What is expected> The records below should be printed once more, exactly as they appear.
======== Source material ========
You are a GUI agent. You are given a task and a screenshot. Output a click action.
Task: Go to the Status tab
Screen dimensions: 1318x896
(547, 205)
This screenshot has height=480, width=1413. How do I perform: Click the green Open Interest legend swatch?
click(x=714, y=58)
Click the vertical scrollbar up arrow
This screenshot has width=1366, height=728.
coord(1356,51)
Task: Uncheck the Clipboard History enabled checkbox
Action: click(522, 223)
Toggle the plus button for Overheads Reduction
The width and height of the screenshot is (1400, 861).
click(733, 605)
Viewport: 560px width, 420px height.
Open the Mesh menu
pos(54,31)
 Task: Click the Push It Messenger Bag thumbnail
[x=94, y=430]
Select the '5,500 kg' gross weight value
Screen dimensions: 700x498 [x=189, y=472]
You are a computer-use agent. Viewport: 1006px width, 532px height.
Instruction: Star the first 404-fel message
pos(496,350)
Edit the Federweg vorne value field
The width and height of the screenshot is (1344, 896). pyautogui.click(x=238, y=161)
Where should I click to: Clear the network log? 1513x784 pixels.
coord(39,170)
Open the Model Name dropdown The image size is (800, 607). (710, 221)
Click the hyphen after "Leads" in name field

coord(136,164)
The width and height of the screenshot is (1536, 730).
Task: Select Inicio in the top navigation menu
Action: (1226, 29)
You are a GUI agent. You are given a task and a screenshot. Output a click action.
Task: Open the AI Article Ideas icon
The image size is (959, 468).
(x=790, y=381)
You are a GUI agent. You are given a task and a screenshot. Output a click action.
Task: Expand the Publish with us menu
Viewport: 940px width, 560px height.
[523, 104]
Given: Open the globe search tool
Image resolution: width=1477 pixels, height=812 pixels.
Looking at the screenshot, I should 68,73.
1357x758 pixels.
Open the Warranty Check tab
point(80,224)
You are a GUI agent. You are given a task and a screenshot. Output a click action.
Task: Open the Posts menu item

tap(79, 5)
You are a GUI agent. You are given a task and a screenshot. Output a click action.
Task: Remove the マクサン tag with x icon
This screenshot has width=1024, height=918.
========
Answer to the exercise>
You are a GUI agent. You are given a task and a screenshot. Output a click action.
Task: Go to the Status tab
Screen dimensions: 1318x896
(547, 205)
This screenshot has height=480, width=1413. How do I perform: Click the green Open Interest legend swatch?
click(x=714, y=58)
Click the vertical scrollbar up arrow
This screenshot has width=1366, height=728.
coord(1356,51)
Task: Uncheck the Clipboard History enabled checkbox
Action: click(522, 223)
Toggle the plus button for Overheads Reduction
The width and height of the screenshot is (1400, 861).
click(733, 605)
Viewport: 560px width, 420px height.
Open the Mesh menu
pos(54,31)
 Task: Click the Push It Messenger Bag thumbnail
[x=94, y=430]
Select the '5,500 kg' gross weight value
Screen dimensions: 700x498 [x=189, y=472]
You are a computer-use agent. Viewport: 1006px width, 532px height.
Instruction: Star the first 404-fel message
pos(496,350)
Edit the Federweg vorne value field
The width and height of the screenshot is (1344, 896). pyautogui.click(x=238, y=161)
Where should I click to: Clear the network log? 1513x784 pixels.
coord(39,170)
Open the Model Name dropdown The image size is (800, 607). (710, 221)
Click the hyphen after "Leads" in name field

coord(136,164)
The width and height of the screenshot is (1536, 730).
Task: Select Inicio in the top navigation menu
Action: (1226, 29)
You are a GUI agent. You are given a task and a screenshot. Output a click action.
Task: Open the AI Article Ideas icon
The image size is (959, 468).
(x=790, y=381)
You are a GUI agent. You are given a task and a screenshot. Output a click action.
Task: Expand the Publish with us menu
Viewport: 940px width, 560px height.
[523, 104]
Given: Open the globe search tool
Image resolution: width=1477 pixels, height=812 pixels.
Looking at the screenshot, I should 68,73.
1357x758 pixels.
Open the Warranty Check tab
point(80,224)
You are a GUI agent. You are given a task and a screenshot. Output a click action.
Task: Open the Posts menu item

tap(79, 5)
You are a GUI agent. You are given a task and a screenshot. Output a click action.
Task: Remove the マクサン tag with x icon
This screenshot has width=1024, height=918.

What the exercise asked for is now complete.